There are many challenges to providing optimal care across the cancer continuum. Disseminating specific information about cancer-related health risks to primary healthcare providers, particularly those who assume the care of aging childhood cancer survivors, has been difficult because of the evolving cancer therapies and late effects risk profiles. Further complicating follow-up care are the long latency needed to evaluate many of the health outcomes, the multiple factors that influence cancer-related health risks, and the generally unknown effects of aging on treatment sequelae. All of these factors have resulted in a lack of consensus regarding screening and risk-reduction methods that could be used to guide primary care providers and third-party payers.
Nevertheless, our healthcare system requires the transition of long-term survivors from oncology back to primary care. In the case of pediatric patients, at young adulthood, childhood cancer survivors must transition from pediatric to adult medical practices. This is problematic, because many primary care providers lack knowledge about cancer-related health risks and risk reduction methods, resulting in a general discomfort with managing cancer survivor medical care. The healthcare system also does not support cancer survivor care consistently in specialized, long-term follow-up programs staffed by clinicians experienced with late cancer treatment effects.

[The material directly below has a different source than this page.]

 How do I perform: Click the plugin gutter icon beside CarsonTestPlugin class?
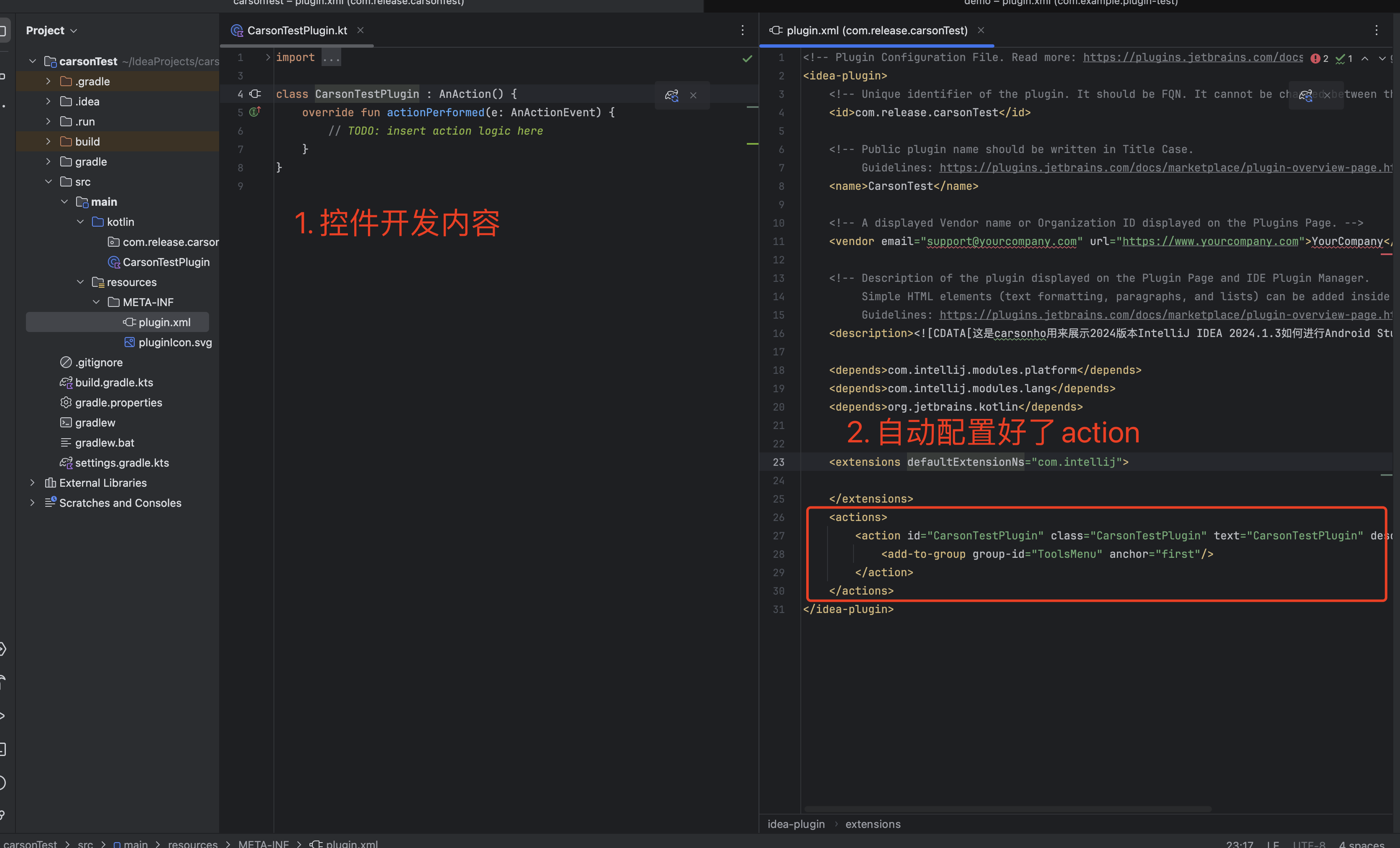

Clinicians and cancer survivors must work together to overcome the challenges that prevent optimal care across the cancer continuum. Critical to achieving this objective is the development of an infrastructure that facilitates early identification of new and changing late effects. Appropriate infrastructure also would support timely investigations that more accurately define the high-risk survivor profile for secondary interventions. Priority investigations comprise the evaluation of clinical, treatment, genetic, and behavioral factors that influence health risks and that are essential to the development late-effects screening guidelines. The development of education programs for medical students, residency and fellowship trainees, and practicing physicians that specifically address the unique needs and medical management of cancer survivors should be supported to disseminate information about this vulnerable, growing population. Finally, prospective evaluations of secondary interventions for cancer survivors should be pursued with the same standards that are used in controlled randomized trials of antineoplastic therapy to provide survivors with effective, proven opportunities for risk reduction.